WASHINGTON, Jan. 9 (UPI) -- The U.S. Homeland Security Department's widely dispersed offices will be consolidated after the approval of a plan by the National Capital Planning Commission.
The Homeland Security Department has been without a consolidated central headquarters since the agency was established by a presidential directive in 2002. Critics have raised concerns about the ability of the department to effectively function with operations in more than 70 buildings in the Washington area.
Thursday the National Capital Planning Commission, the planning agency responsible for the National Capital Region's federal land and buildings, approved a master plan for a consolidated Homeland Security Department headquarters, the NCPC reported.
With a vote of 9-1, the NCPC approved a plan for construction of the headquarters at the St. Elizabeths Hospital campus in Southeast Washington. With the approval, officials say construction on the former federally run psychiatric hospital is expected to begin before the end of 2009.
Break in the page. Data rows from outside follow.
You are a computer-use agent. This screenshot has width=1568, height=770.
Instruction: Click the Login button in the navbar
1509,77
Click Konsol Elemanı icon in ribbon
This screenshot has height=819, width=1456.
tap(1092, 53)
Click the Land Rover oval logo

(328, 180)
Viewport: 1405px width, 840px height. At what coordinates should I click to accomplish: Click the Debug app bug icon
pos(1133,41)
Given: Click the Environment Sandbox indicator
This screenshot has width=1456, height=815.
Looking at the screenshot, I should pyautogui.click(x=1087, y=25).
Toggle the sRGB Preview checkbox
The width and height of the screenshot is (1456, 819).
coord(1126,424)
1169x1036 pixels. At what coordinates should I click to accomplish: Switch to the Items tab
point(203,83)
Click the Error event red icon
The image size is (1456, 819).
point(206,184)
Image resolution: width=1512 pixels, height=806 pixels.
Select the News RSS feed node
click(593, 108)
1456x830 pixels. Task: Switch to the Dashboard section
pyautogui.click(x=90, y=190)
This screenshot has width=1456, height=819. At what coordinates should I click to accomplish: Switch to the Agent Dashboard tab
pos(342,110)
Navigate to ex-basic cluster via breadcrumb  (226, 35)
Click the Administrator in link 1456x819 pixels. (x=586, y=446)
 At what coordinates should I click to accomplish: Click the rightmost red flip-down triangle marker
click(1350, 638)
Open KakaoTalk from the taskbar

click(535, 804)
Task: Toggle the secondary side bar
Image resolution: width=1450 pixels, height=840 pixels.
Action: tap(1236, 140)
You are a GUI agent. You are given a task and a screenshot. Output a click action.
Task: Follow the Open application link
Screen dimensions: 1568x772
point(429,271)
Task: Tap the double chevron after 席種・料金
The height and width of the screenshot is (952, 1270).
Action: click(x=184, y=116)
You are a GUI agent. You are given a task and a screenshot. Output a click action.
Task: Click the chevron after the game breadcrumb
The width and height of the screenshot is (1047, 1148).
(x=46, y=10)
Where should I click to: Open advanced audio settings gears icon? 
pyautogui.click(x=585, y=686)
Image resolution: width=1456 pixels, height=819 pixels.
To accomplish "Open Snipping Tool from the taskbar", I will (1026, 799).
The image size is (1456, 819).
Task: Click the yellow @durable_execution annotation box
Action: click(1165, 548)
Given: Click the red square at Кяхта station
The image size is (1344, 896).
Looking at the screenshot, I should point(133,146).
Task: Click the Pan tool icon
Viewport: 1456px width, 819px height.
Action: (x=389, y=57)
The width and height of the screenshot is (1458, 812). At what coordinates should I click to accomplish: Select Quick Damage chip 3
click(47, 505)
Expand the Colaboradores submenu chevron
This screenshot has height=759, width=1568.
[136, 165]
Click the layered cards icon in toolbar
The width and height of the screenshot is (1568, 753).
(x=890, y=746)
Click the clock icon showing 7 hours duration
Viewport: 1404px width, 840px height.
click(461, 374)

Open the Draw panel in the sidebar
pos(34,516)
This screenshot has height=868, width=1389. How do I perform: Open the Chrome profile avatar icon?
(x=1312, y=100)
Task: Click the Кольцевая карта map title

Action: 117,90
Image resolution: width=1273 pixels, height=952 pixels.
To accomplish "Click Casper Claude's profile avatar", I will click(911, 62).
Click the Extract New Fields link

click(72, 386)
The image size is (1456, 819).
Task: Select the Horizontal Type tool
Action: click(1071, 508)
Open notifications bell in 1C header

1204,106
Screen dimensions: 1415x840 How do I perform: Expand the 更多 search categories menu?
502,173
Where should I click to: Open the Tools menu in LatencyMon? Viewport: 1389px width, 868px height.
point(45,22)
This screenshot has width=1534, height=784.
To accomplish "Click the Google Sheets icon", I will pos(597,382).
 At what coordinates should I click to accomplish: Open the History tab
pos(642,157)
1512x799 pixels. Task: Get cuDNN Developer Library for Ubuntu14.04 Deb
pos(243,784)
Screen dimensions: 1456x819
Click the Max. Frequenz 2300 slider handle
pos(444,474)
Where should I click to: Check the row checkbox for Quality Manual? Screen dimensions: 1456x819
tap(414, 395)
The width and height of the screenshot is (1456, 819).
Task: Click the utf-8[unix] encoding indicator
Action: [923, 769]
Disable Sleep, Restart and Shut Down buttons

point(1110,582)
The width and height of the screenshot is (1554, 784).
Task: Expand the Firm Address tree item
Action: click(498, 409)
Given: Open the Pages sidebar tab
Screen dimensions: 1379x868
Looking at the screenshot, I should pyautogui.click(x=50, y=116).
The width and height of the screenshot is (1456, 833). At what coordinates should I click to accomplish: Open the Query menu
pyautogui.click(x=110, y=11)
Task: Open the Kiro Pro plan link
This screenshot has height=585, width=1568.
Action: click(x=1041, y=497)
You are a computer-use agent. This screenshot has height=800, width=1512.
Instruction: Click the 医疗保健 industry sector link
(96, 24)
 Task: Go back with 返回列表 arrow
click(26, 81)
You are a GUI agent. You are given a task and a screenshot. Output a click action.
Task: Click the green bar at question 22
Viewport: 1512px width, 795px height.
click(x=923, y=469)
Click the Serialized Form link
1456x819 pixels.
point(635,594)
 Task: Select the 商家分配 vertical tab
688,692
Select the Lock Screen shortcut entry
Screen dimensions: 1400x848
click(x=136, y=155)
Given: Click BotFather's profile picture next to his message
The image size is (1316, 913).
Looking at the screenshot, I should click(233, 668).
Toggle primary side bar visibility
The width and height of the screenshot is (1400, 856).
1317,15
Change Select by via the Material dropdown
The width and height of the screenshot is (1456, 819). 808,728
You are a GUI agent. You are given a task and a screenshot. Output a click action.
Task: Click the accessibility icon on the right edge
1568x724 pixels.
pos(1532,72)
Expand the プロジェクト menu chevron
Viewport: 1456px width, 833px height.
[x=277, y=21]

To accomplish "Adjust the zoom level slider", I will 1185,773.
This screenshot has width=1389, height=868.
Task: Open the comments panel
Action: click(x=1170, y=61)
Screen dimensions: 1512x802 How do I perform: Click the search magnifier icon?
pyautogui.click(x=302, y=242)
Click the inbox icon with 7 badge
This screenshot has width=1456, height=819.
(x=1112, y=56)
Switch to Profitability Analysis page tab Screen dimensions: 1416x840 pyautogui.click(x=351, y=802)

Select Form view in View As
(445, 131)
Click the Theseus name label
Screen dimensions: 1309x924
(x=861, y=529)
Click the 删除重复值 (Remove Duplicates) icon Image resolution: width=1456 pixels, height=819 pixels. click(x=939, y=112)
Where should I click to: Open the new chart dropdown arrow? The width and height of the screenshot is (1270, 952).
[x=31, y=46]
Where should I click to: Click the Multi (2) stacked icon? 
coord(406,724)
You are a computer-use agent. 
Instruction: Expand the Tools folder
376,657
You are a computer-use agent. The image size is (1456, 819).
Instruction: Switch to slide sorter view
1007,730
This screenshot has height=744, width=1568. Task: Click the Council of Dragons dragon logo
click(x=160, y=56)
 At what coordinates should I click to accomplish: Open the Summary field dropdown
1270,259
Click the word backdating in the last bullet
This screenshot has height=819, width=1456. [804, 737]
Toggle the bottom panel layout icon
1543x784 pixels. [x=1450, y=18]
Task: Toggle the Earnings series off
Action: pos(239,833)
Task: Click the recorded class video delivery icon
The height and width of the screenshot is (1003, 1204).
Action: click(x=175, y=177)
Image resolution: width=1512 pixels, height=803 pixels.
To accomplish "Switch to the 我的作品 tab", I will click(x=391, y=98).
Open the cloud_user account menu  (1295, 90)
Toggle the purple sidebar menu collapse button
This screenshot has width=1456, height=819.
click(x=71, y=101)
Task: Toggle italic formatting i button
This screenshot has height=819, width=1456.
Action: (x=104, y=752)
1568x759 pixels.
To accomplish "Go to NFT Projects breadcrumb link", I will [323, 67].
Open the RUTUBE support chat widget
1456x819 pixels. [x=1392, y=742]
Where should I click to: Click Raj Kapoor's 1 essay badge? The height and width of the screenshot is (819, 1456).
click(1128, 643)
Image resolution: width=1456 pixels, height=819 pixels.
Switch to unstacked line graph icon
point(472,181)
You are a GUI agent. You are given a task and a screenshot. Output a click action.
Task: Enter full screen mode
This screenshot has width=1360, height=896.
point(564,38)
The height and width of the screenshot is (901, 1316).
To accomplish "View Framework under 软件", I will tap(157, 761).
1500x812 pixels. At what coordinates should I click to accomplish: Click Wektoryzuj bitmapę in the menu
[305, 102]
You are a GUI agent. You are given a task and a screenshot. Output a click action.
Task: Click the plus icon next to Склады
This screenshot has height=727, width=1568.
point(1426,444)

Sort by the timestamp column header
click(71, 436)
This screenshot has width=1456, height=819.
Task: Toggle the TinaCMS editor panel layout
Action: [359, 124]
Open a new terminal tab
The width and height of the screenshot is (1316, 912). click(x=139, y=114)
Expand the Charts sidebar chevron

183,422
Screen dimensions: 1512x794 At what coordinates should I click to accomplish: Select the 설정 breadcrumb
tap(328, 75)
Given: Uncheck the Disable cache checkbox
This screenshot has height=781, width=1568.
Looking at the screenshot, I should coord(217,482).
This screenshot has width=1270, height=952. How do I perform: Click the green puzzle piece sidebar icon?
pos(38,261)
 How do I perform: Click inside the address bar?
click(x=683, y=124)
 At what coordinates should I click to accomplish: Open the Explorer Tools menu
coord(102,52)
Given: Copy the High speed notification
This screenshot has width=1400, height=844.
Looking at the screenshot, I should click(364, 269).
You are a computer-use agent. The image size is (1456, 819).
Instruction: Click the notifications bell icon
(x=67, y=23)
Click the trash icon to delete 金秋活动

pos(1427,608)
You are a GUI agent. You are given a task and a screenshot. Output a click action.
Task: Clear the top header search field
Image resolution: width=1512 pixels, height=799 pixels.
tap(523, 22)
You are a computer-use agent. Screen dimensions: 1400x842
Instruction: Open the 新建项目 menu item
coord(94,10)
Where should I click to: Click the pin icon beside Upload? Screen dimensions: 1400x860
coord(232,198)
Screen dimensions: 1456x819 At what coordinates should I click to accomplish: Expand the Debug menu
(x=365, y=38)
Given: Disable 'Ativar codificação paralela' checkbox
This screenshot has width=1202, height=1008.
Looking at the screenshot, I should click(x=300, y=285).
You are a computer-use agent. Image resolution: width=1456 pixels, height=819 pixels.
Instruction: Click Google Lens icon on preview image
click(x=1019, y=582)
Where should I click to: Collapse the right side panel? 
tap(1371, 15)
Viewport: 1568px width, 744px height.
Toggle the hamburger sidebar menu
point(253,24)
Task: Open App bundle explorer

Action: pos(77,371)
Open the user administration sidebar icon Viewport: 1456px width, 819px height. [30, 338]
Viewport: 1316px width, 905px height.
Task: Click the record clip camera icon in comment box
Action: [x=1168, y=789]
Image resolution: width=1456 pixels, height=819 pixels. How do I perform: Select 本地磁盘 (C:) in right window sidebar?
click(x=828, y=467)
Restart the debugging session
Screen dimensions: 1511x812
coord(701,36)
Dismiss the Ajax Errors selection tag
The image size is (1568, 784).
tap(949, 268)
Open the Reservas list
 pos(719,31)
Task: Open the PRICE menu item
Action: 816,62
"The NCPC's final approval of a new DHS headquarters at St. Elizabeths is terrific news," Senate Homeland Security and Governmental Affairs Committee Chairman Joseph Lieberman, I-Conn., said in a statement.
"A unified headquarters, which would bring together many of the department's components into a single facility and allow employees to work more efficiently and interactively is a critical cornerstone of the efforts to improve management at the Department of Homeland Security."